* [Provided records]:
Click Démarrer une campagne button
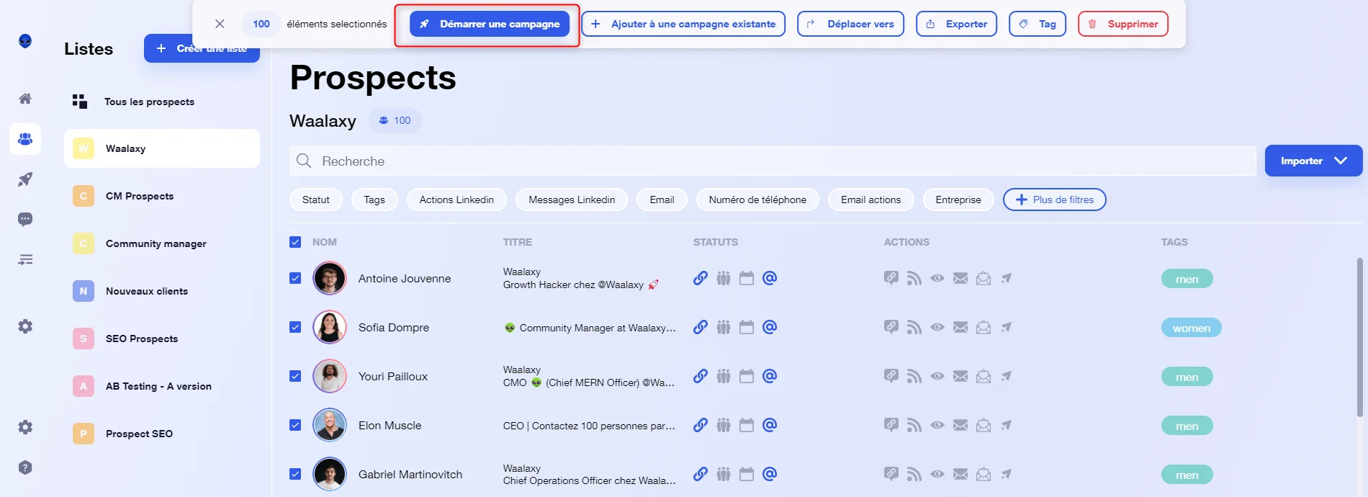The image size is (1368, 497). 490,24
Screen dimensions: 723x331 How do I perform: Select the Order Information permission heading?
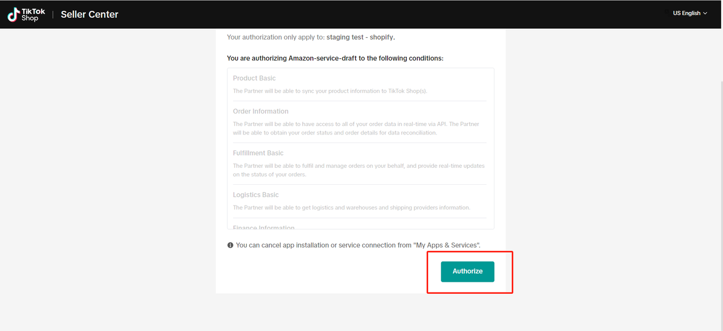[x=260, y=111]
---
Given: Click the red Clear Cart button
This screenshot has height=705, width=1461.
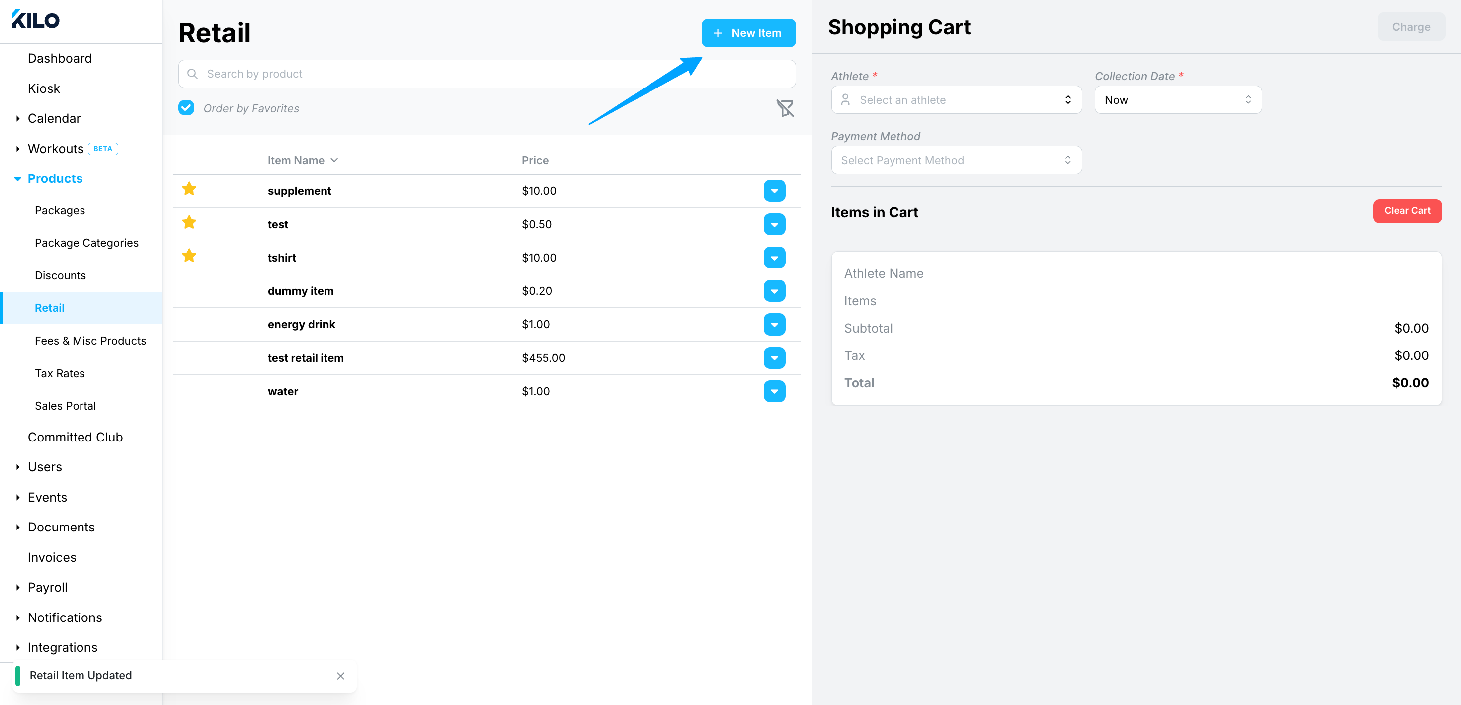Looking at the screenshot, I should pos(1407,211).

* [Directive]: Set down the listing word for word, starting at the line containing "Click Démarrer une campagne button" and ending at the line containing "[x=260, y=111]", with both of those lines included. Leave the pictures out.

* [Complete output]:
Click Démarrer une campagne button
The image size is (1368, 497). 490,24
Screen dimensions: 723x331 How do I perform: Select the Order Information permission heading?
[x=260, y=111]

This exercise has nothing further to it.